More recently, another non-realist movement, still quite small, has sprung up under the leadership of Reform Rabbi Sherwin Wine. "He is also a non-supernaturalist but he felt Reconstructionism was misguided in retaining the traditional liturgy," says Cohn-Sherbok. In his synagogue in Detroit, all the festivals are celebrated, but the word God is not used. "This is arguably more consistent," says Cohn-Sherbok. "You know what is going on."
But both non-realist movements are in the mainstream. "What is so strikingly different about Christianity and Judaism," says Cohn-Sherbok, "is that the Jewish community is much more accepting of a non-realist approach." Don Cupitt, the Mordecai Kaplan of Anglicanism, has been relentless marginalised by his own church. "This is a pity because many Christians who find it difficult to believe in God may still want to be identified with the religious tradition," says Cohn-Sherbok.
Today, those with Christian traditions and non-realist inclinations may attend Quaker meetings or gravitate to Unitarian congregations, which broke away from the Church of England in the 17th century. "Unitarians don't like solemnly affirming beliefs they don't really believe in, that is our objection to fixed creeds," says Walker. "We don't see the point in that." He adds with a chuckle: "But other people may say, well at least they're honest - that's their one virtue - but they're not very imaginative." Perhaps if the established church were reformed, Walker muses "and Mr Cupitt's ideas were openly accepted, Unitarians could rejoin the Church of England, three centuries on."
The conservative public face of Anglicanism today "is partly I suspect about marketing - people believe you have to have a very full-blooded product in order to be able to sell it," says Dawes. "But actually what people want is an authenticity in religious understanding, and for many people this turns on the desire to invest life with significance, knowing you are investing it with this."

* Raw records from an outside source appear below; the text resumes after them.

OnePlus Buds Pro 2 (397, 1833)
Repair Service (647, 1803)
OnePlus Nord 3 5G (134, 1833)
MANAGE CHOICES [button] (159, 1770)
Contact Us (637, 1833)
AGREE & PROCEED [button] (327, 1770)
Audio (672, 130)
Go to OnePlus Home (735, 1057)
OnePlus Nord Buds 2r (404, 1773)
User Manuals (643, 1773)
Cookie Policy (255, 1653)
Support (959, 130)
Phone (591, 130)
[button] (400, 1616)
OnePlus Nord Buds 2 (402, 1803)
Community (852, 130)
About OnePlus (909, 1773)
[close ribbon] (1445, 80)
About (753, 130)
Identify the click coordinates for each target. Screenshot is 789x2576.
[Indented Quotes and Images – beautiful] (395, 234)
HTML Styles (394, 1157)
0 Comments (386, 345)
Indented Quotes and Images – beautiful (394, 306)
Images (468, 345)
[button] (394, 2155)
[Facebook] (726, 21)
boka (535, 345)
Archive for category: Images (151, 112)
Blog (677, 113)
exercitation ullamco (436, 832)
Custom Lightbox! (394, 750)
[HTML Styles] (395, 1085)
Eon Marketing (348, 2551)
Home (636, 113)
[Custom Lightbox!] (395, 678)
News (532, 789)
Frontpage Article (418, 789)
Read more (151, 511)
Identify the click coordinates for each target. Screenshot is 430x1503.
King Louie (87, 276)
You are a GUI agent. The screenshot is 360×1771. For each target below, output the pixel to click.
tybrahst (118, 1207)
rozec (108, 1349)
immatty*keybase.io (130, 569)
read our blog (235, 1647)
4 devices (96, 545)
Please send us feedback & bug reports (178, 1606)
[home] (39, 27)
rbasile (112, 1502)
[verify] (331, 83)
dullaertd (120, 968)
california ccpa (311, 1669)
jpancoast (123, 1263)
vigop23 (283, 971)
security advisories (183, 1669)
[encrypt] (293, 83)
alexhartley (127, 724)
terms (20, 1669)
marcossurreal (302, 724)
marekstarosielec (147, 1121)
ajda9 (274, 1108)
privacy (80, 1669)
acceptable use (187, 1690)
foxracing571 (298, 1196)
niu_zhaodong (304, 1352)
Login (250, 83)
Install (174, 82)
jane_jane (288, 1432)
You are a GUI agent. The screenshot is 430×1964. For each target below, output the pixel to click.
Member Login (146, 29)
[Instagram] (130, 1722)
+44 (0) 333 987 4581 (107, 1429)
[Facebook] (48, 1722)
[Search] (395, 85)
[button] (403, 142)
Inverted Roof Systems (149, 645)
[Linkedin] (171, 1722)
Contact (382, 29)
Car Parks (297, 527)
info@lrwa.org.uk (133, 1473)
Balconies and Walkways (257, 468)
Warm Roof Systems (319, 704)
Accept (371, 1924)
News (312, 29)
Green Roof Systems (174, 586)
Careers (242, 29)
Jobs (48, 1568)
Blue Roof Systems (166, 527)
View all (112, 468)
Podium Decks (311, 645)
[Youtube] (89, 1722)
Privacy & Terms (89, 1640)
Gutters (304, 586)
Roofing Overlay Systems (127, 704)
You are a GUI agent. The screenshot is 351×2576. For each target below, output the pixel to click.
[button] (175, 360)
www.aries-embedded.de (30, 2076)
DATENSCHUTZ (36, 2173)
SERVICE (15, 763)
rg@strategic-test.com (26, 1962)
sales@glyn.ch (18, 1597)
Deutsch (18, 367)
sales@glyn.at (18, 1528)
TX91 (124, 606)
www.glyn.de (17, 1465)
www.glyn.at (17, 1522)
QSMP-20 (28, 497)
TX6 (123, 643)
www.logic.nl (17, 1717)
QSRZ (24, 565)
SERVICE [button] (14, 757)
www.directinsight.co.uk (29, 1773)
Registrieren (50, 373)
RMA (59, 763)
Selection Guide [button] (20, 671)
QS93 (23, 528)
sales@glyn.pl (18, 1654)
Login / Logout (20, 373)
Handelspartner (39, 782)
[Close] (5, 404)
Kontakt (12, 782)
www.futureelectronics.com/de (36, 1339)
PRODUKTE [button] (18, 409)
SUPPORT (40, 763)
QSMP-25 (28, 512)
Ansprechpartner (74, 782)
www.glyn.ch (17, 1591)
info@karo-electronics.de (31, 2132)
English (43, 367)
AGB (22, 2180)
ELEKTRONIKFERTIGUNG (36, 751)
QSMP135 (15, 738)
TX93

But will the churches ever officially bless this postmodern perspective? "Everywhere the churches are growing more conservative," says Lloyd Geering, a radical Presbyterian minister who has taken the Sea of Faith movement to New Zealand. Tried for heresy and acquitted in 1967, he says: "I wouldn't be acquitted today."
As the millennium approaches, church-going is in danger of becoming little more than a leisure pursuit on a par with stamp collecting and bird-watching, something faintly comical and decidedly private," says Dawes. "But the mateyness of some churches is not what most people want," says Stephen Mitchell, a founding member of the Sea of Faith network and vicar of Barrow-upon-Soar and Waltin-le-Wolds, Leicestershire. "They want the power of very simple spirituality, meditation and quiet thinking. We have a great wealth in our tradition to call upon, and in that best sense, it's a theatre that puts on plays of the past and also new productions. It offers the resources of the Christian tradition for people to use as they want to."
"If there is mileage in this gentler form of religion, it will survive whatever people do about it," says Dawes. "I think it is a style of believing that more people are coming to. But if it is not helpful it will die its own death."